Elderly patients who have tachycardia or hypotension, like patients at any age, should ring warning bells for potential deterioration. However, elderly patients may be particularly prone to having ‘normal’ vital signs despite serious and impending hemodynamic instability. One study related mortality to presenting vital signs in young and elderly adults following blunt trauma and reported the following 1 :
Mortality increases considerably in the elderly patients for HRs of 90 beats per minute (bpm), an association not seen until HR of 130 bpm in the young group. Mortality significantly increases with systolic blood pressure (SBP) 110 Hg in the geriatric patients but not until a SBP of 95 mm Hg in the young patients.
Revisiting the two cases
Let’s return to those two patients, 70-year-old Norma Nuance and 22-year-old Frankie Obvious.

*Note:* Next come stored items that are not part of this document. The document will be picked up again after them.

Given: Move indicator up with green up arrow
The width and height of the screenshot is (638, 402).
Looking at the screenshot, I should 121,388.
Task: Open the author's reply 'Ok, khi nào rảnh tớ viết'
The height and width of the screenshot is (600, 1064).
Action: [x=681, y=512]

FO’s vital signs are abnormal and should be addressed immediately. But it is easy to see how NN could be overlooked, with her “normal vital signs” and her altered mental status attributed to her dementia. Let’s dig a little deeper. NN’s BP is usually 170/110, so this is a 50 point drop for her. In addition, she is on 60 mg of metoprolol BID, so elevating her HR to 90 in spite of the beta blockers represents a marked sympathetic response to her injuries or hypoperfusion. Unbeknownst to you, she is also on clopidogrel, and her current mental status is not at all her baseline. Now an intra-cranial hemorrhage is worrisome. She is mumbling about her left arm hurting not because it is sprained, but because she is actually having an MI that precipitated the MVC.

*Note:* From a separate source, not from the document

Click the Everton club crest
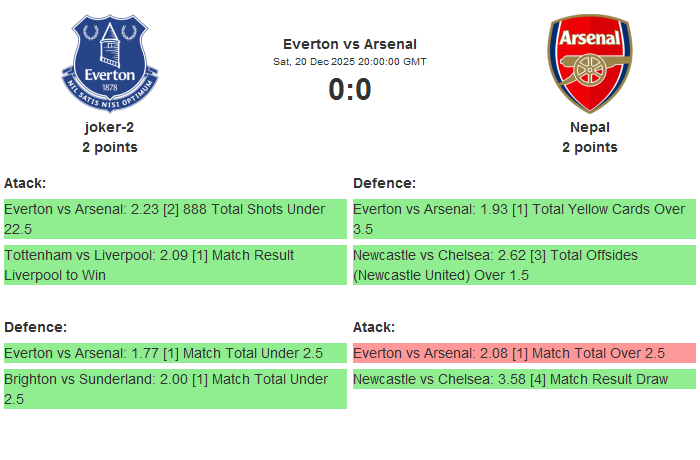The height and width of the screenshot is (460, 700). pos(110,63)
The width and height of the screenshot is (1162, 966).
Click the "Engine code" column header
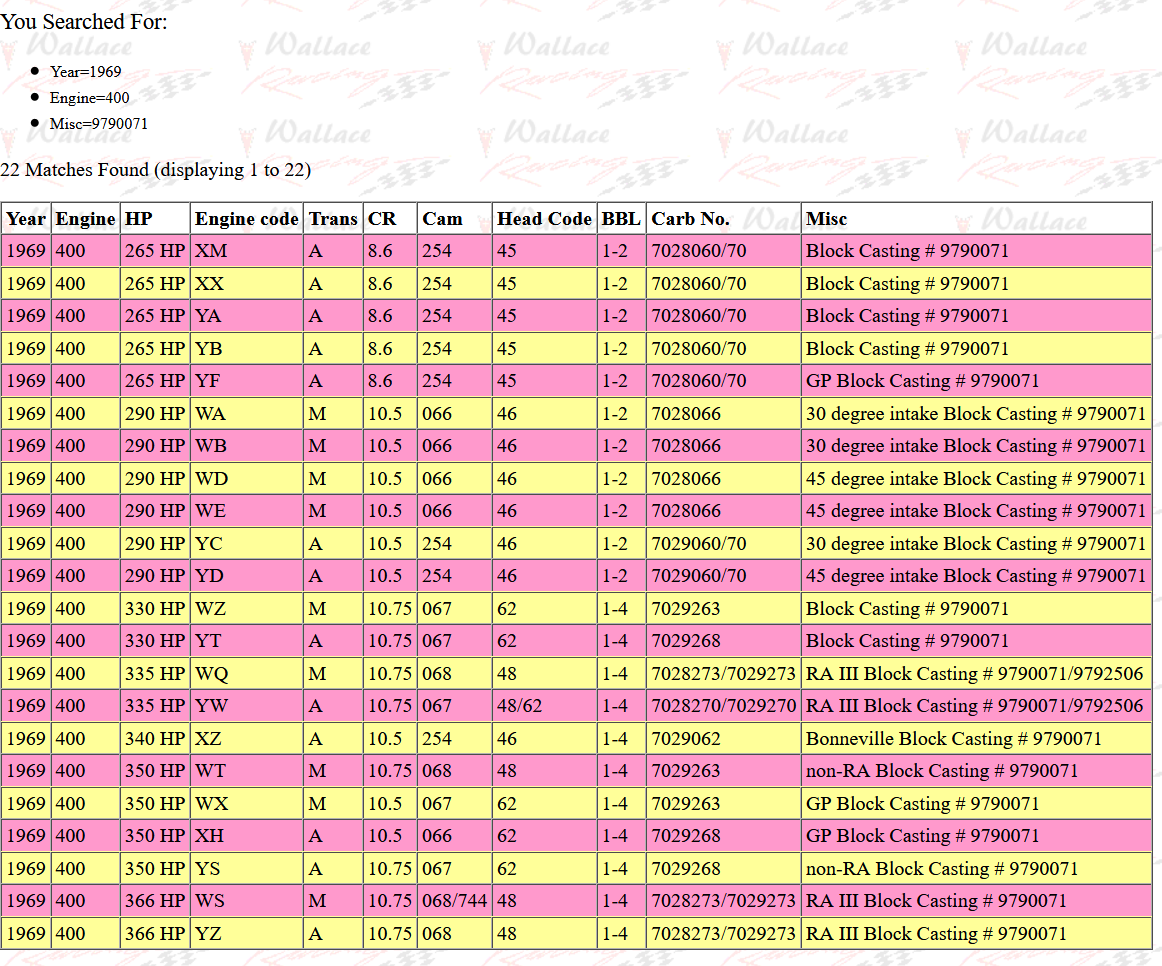click(246, 219)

NN and FO could both be at risk for death, even though NN has “normal vitals”.
What do the Studies on Lactate in Geriatric Trauma Show?

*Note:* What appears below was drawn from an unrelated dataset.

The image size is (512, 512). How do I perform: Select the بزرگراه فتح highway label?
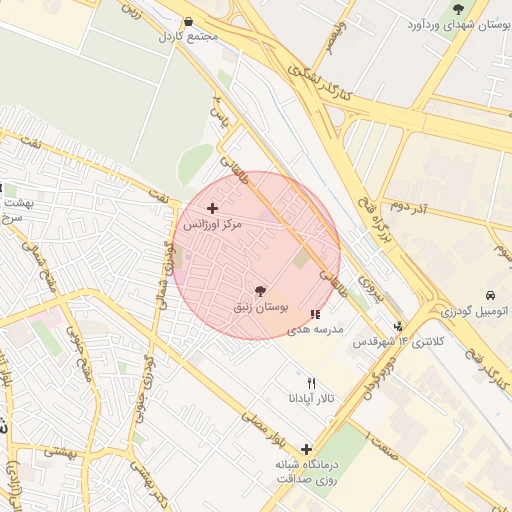[375, 220]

Here are a few studies that have looked at lactate in elderly trauma patients:
- An elevated lactate (>2.5 mmol/L) in elderly trauma patients (>65 yo) had an odds ratio (OR) of 2.62 (p<0.001) for mortality after adjustment for other factors. 2
- In elderly patients with SBP > 110 mmHg, those with an elevated lactate (>2.5 mmol/L) had an OR for 24-hour mortality of 7.4 (p=0.0098). 3
- For elderly trauma patients with occult hypoperfusion (normal VS and ELEVATED lactate) had longer ICU stays of 8.6 days vs 3 days (p=0.01) and an increased likelihood of discharge to a nursing facility compared with patients who had normal VS and NORMAL lactate. 4
- The degree of elevation in lactate correlated with morality. Normal (0-2.4 mmol/L), moderately elevated (2.5-4 mmol/L), and severely elevated (>4 mmol/L) lactate levels in elderly blunt trauma patients carried mortality rates of approximately 15%, 23%, and 40%. 5
Like all studies, the ones listed above have their limitations and confounders. However, these and other studies suggest that lactate level is a useful tool for detecting occult hypoperfusion, and in some cases is a better predictor of mortality than vital signs in elderly trauma patients. Neville et al 3 nicely summarized as follows:
“The current study supports the use of arterial lactate and base deficit testing to identify elderly normotensive trauma patients who are at increased risk of death and who might benefit from early monitoring and admission to higher levels of care”
Bottom line: Hyperlactatemia in an elderly patients who sustain blunt trauma should set off metaphorical lights and sirens.
So which is more important: vital signs or lactate?
The answer, of course, is BOTH.
- Be very concerned if you see abnormal vitals, but be suspicious of “normal” vitals in the elderly. Consider making your threshold for tachycardia lower, and your threshold for hypotension higher, 1,6 particularly in patients who have underlying diseases or medications that will confound your assessments.
- Highly consider sending a lactate. This may help you catch some of the patients with occult hypoperfusion who have “normal” vital signs. It may help you pick out those who are at increased risk of decompensation and death, so that they can be more closely monitored and receive earlier intervention.